September 14, 2009
Intellectual Property Alerts

Federal Circuit Overrules Controversial Fraud on the Trademark Office Decision
by Cyrus Wadia

In one of the more significant trademark rulings of the past several years, the United States Court of Appeals for the Federal Circuit has reversed a line of authority establishing nearly strict liability in ruling on claims of fraud on the U.S. Patent and Trademark Office (PTO).  In re Bose Corporation, Appeal No. 2008-1448 (Fed. Cir., Aug. 31, 2009) (listen to oral argument here).
Prior to obtaining a trademark registration, an applicant must declare under penalty of perjury that the trademark is "in use" in connection with all the goods and/or services claimed in the application.  The Trademark Trial and Appeal Board (TTTAB) permits cancellation of a trademark on grounds that the registration was obtained fraudulently.  In Medinol v.

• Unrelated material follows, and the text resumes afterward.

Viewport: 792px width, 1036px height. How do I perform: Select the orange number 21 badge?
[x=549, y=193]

Neuro Vasx, Inc., 67 U.S.P.Q.2d 1205 (T.T.A.B. 2003), the TTAB cancelled a trademark on the grounds that the applicant had committed "fraud on the PTO" by inadvertently declaring use in connection with all the goods set forth in an application, when only some of the goods were actually in use at the time the declaration was filed.  The TTAB held in Medinol  that "[a] trademark applicant commits fraud in procuring a registration when it makes material representations of fact . . . which it knows or should know to be false or misleading."  (Emphasis added.)  This strict standard for fraud on the PTO has been followed by the TTAB since 2003 in several cancellation proceedings, with failure to delete unused goods or services from a declaration of use serving as the basis for cancellation even when the mark is in actual use with other goods or services in that same application or registration.

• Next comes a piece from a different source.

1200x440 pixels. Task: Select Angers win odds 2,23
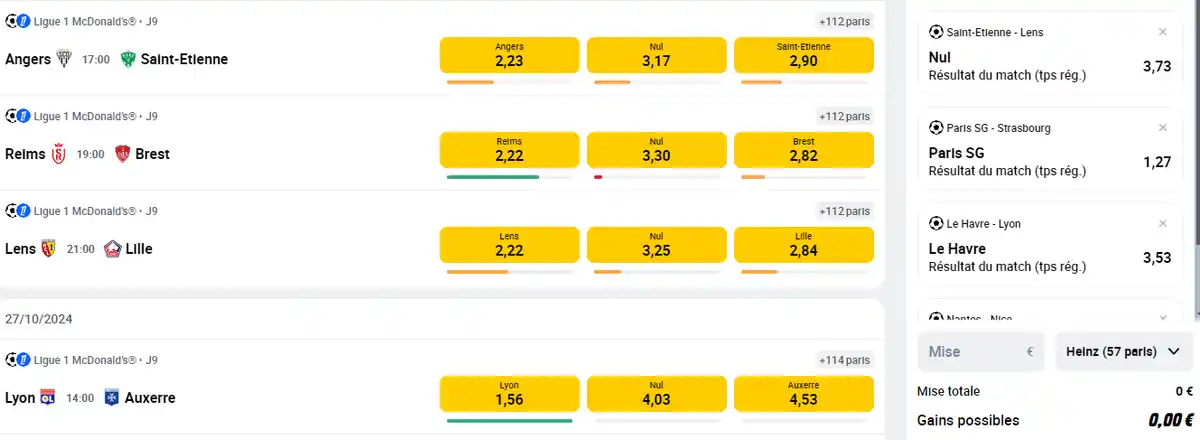[x=510, y=55]
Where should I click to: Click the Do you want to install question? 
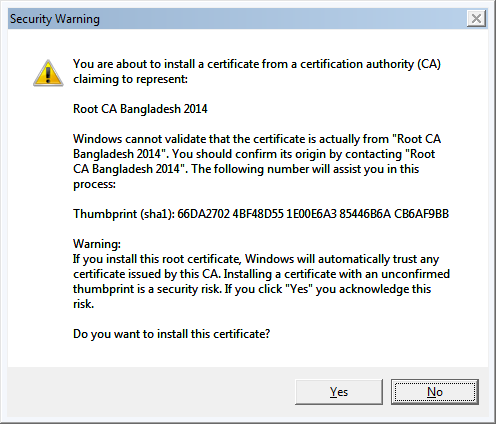(171, 334)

Using the Medinol precedent, the TTAB found that Bose Corporation (Bose) committed fraud on the PTO in renewing its trademark WAVE.  Bose had opposed Hexawave, Inc.'s application for the mark HEXAWAVE, and Hexawave counterclaimed for cancellation of Bose's WAVE mark on the grounds that Bose's renewal application claimed continued use of the mark in connection with audio tape recorders and players even though Bose was no longer offering such products.  Bose claimed that it did not commit fraud on the PTO because of continued repair services it offered on such products, but the TTAB found that repair services do not constitute sufficient "use in commerce" for renewal purposes and that Bose's declarant "should have known" otherwise.  The TTAB thus cancelled the mark under the Medinol standard.

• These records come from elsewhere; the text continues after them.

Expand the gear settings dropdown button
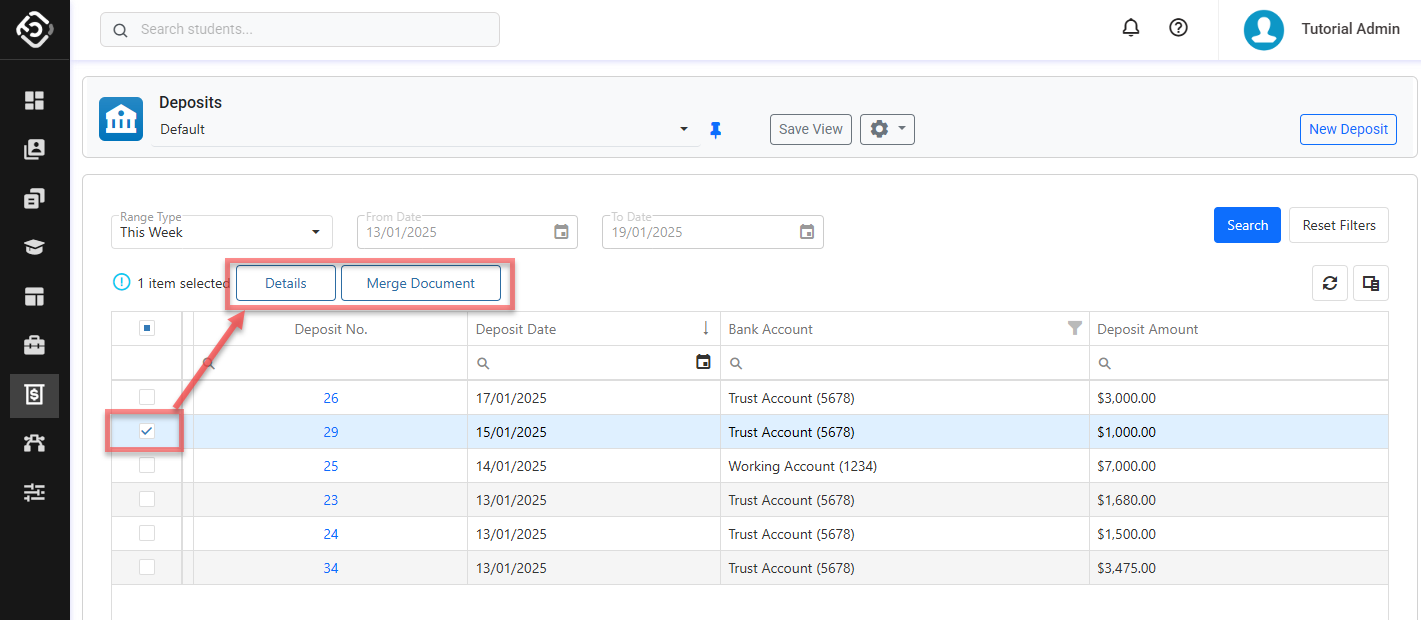 [x=887, y=129]
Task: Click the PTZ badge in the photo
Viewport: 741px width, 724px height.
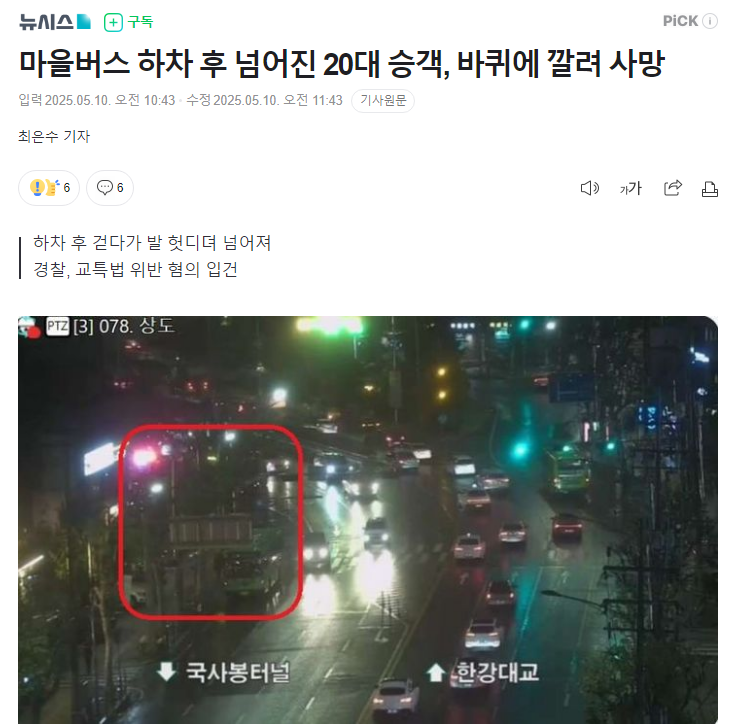Action: pyautogui.click(x=58, y=326)
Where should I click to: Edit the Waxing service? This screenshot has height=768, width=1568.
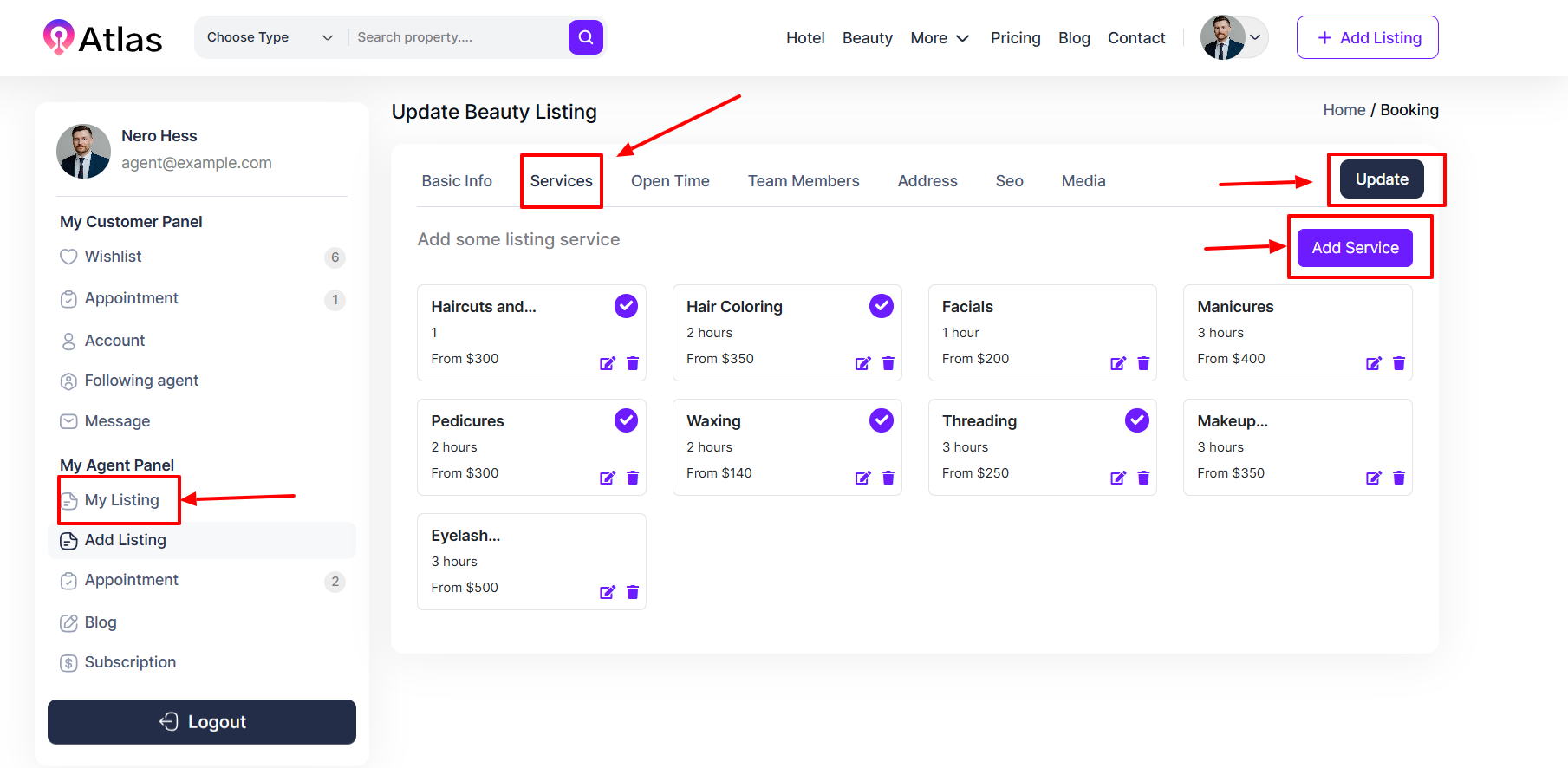click(x=862, y=478)
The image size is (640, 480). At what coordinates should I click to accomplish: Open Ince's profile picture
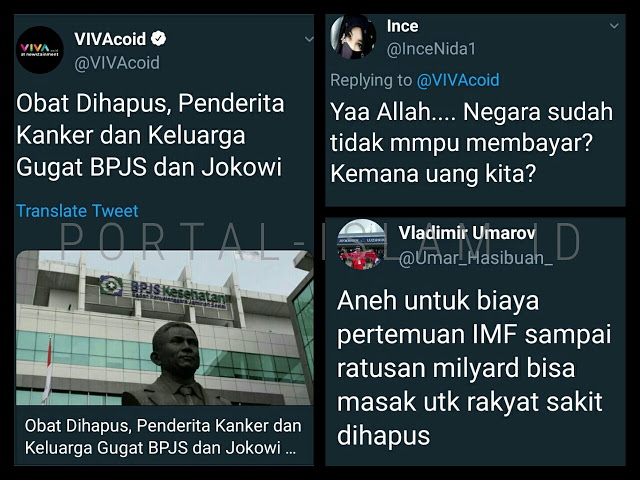(x=353, y=37)
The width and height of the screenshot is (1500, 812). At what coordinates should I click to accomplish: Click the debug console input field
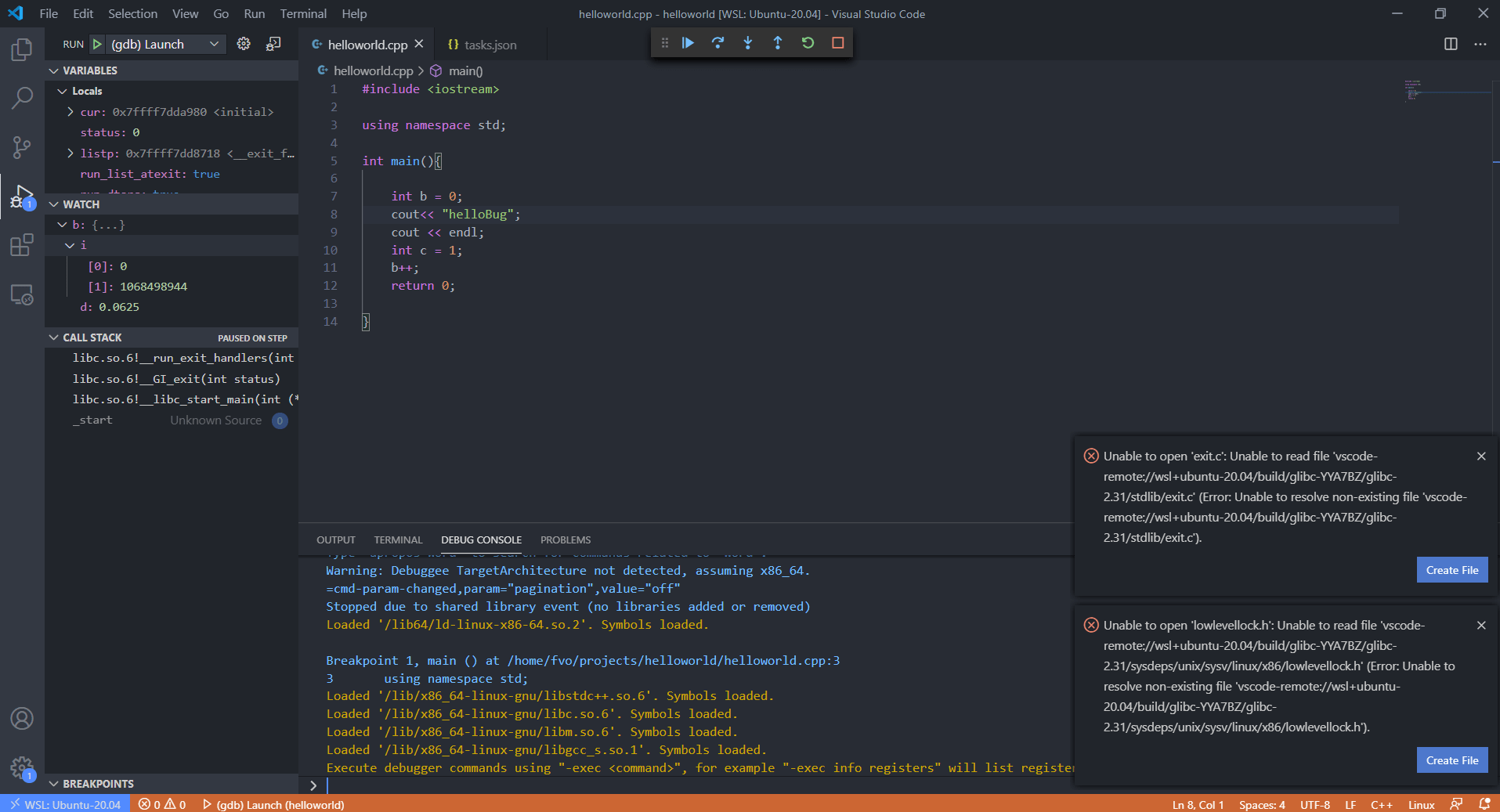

The Federal Circuit reversed, holding that by equating the "should have known" standard of falsity with a subjective intent, the TTAB in Medinol had "erroneously lowered the fraud standard to a simple negligence standard."  Bose at p. 6.  The Federal Circuit reaffirmed its pre-Medinol line of cases, and held that "a trademark is obtained fraudulently under the Lanham Act only if the applicant or registrant knowingly makes a false, material representation with the intent to deceive the PTO."  The Federal Circuit found that if a "false misrepresentation is occasioned by an honest misunderstanding or inadvertence without a willful intent to deceive," there is no fraud.  Bose at p. 10.  Because Bose's declarant testified that he believed the statement regarding use in commerce was true at the time he signed the renewal application, the Federal Circuit found no "clear and convincing evidence" of fraud on the PTO.  Accordingly, it concluded that Bose did not commit fraud in renewing its WAVE mark and therefore the TTAB erred in canceling the WAVE mark in its entirety.  The Federal Circuit remanded the case to the TTAB for further proceedings, in particular to restrict the mark to reflect that it was no longer in use on certain goods in its application.
This case ushers in a new era in claims of fraud on the PTO, making it much more difficult to prove in opposition and cancellation actions because proof of subjective intent to deceive is a necessary element of any such claim.